* Exercise instructions: What you should output is the data below, unchanged in every character.

* Supplied records:
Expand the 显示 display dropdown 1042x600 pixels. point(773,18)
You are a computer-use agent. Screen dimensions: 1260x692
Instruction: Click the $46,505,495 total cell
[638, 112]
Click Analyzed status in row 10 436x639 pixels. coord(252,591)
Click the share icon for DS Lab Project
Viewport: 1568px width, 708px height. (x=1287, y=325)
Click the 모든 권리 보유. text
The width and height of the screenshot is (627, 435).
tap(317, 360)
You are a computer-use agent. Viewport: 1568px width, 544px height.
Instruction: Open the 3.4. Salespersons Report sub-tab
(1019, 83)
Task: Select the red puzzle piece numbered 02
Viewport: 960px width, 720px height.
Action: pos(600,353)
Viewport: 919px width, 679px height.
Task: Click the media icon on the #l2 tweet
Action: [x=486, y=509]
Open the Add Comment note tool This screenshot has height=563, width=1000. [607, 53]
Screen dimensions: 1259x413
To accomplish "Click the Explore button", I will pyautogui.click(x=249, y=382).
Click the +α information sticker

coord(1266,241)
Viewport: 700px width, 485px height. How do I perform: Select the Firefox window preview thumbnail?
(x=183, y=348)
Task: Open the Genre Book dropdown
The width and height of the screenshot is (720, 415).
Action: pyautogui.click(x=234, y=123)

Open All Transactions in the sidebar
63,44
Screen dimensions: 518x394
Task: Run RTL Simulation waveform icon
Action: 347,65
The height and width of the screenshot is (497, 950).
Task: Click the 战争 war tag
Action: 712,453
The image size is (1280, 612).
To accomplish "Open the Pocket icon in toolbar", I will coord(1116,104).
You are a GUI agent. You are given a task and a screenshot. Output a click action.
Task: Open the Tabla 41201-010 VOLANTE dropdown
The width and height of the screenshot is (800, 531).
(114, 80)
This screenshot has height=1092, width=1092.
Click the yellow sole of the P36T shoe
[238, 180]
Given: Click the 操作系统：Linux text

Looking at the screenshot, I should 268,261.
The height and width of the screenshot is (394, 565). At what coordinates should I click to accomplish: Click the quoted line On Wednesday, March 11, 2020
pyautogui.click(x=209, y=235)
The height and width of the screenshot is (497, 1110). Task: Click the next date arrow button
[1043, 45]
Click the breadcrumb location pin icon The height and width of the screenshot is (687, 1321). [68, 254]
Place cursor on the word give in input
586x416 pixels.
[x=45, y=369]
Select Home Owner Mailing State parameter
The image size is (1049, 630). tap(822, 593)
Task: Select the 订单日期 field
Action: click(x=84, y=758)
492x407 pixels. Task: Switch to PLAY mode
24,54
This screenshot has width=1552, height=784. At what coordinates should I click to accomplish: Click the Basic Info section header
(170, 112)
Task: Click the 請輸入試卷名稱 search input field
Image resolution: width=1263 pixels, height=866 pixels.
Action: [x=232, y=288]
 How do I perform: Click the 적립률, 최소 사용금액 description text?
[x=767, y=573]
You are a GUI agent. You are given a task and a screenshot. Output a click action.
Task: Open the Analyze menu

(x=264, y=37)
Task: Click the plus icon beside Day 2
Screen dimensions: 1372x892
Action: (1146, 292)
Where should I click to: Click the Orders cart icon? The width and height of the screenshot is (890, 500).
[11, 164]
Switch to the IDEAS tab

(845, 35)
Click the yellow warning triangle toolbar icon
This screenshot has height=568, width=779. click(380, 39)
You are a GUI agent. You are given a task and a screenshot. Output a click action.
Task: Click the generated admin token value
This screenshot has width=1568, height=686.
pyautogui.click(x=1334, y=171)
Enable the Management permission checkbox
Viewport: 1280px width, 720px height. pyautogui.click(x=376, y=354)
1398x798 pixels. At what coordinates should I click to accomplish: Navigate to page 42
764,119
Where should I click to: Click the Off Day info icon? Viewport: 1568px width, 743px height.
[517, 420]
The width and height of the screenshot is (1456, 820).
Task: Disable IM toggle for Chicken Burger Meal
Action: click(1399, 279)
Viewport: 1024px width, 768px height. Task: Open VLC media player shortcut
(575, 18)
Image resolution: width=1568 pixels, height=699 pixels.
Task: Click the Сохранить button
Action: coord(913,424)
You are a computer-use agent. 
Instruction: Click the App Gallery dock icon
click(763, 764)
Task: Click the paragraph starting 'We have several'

* Exercise response:
Expand the 显示 display dropdown 1042x600 pixels. point(773,18)
You are a computer-use agent. Screen dimensions: 1260x692
Instruction: Click the $46,505,495 total cell
[638, 112]
Click Analyzed status in row 10 436x639 pixels. coord(252,591)
Click the share icon for DS Lab Project
Viewport: 1568px width, 708px height. (x=1287, y=325)
Click the 모든 권리 보유. text
The width and height of the screenshot is (627, 435).
tap(317, 360)
You are a computer-use agent. Viewport: 1568px width, 544px height.
Instruction: Open the 3.4. Salespersons Report sub-tab
(1019, 83)
Task: Select the red puzzle piece numbered 02
Viewport: 960px width, 720px height.
Action: pos(600,353)
Viewport: 919px width, 679px height.
Task: Click the media icon on the #l2 tweet
Action: [x=486, y=509]
Open the Add Comment note tool This screenshot has height=563, width=1000. [607, 53]
Screen dimensions: 1259x413
To accomplish "Click the Explore button", I will pyautogui.click(x=249, y=382).
Click the +α information sticker

coord(1266,241)
Viewport: 700px width, 485px height. How do I perform: Select the Firefox window preview thumbnail?
(x=183, y=348)
Task: Open the Genre Book dropdown
The width and height of the screenshot is (720, 415).
Action: pyautogui.click(x=234, y=123)

Open All Transactions in the sidebar
63,44
Screen dimensions: 518x394
Task: Run RTL Simulation waveform icon
Action: 347,65
The height and width of the screenshot is (497, 950).
Task: Click the 战争 war tag
Action: 712,453
The image size is (1280, 612).
To accomplish "Open the Pocket icon in toolbar", I will coord(1116,104).
You are a GUI agent. You are given a task and a screenshot. Output a click action.
Task: Open the Tabla 41201-010 VOLANTE dropdown
The width and height of the screenshot is (800, 531).
(114, 80)
This screenshot has height=1092, width=1092.
Click the yellow sole of the P36T shoe
[238, 180]
Given: Click the 操作系统：Linux text

Looking at the screenshot, I should 268,261.
The height and width of the screenshot is (394, 565). At what coordinates should I click to accomplish: Click the quoted line On Wednesday, March 11, 2020
pyautogui.click(x=209, y=235)
The height and width of the screenshot is (497, 1110). Task: Click the next date arrow button
[1043, 45]
Click the breadcrumb location pin icon The height and width of the screenshot is (687, 1321). [68, 254]
Place cursor on the word give in input
586x416 pixels.
[x=45, y=369]
Select Home Owner Mailing State parameter
The image size is (1049, 630). tap(822, 593)
Task: Select the 订单日期 field
Action: click(x=84, y=758)
492x407 pixels. Task: Switch to PLAY mode
24,54
This screenshot has width=1552, height=784. At what coordinates should I click to accomplish: Click the Basic Info section header
(170, 112)
Task: Click the 請輸入試卷名稱 search input field
Image resolution: width=1263 pixels, height=866 pixels.
Action: [x=232, y=288]
 How do I perform: Click the 적립률, 최소 사용금액 description text?
[x=767, y=573]
You are a GUI agent. You are given a task and a screenshot. Output a click action.
Task: Open the Analyze menu

(x=264, y=37)
Task: Click the plus icon beside Day 2
Screen dimensions: 1372x892
Action: (1146, 292)
Where should I click to: Click the Orders cart icon? The width and height of the screenshot is (890, 500).
[11, 164]
Switch to the IDEAS tab

(845, 35)
Click the yellow warning triangle toolbar icon
This screenshot has height=568, width=779. click(380, 39)
You are a GUI agent. You are given a task and a screenshot. Output a click action.
Task: Click the generated admin token value
This screenshot has width=1568, height=686.
pyautogui.click(x=1334, y=171)
Enable the Management permission checkbox
Viewport: 1280px width, 720px height. pyautogui.click(x=376, y=354)
1398x798 pixels. At what coordinates should I click to accomplish: Navigate to page 42
764,119
Where should I click to: Click the Off Day info icon? Viewport: 1568px width, 743px height.
[517, 420]
The width and height of the screenshot is (1456, 820).
Task: Disable IM toggle for Chicken Burger Meal
Action: click(1399, 279)
Viewport: 1024px width, 768px height. Task: Open VLC media player shortcut
(575, 18)
Image resolution: width=1568 pixels, height=699 pixels.
Task: Click the Сохранить button
Action: coord(913,424)
You are a computer-use agent. 
Instruction: Click the App Gallery dock icon
click(763, 764)
Task: Click the paragraph starting 'We have several'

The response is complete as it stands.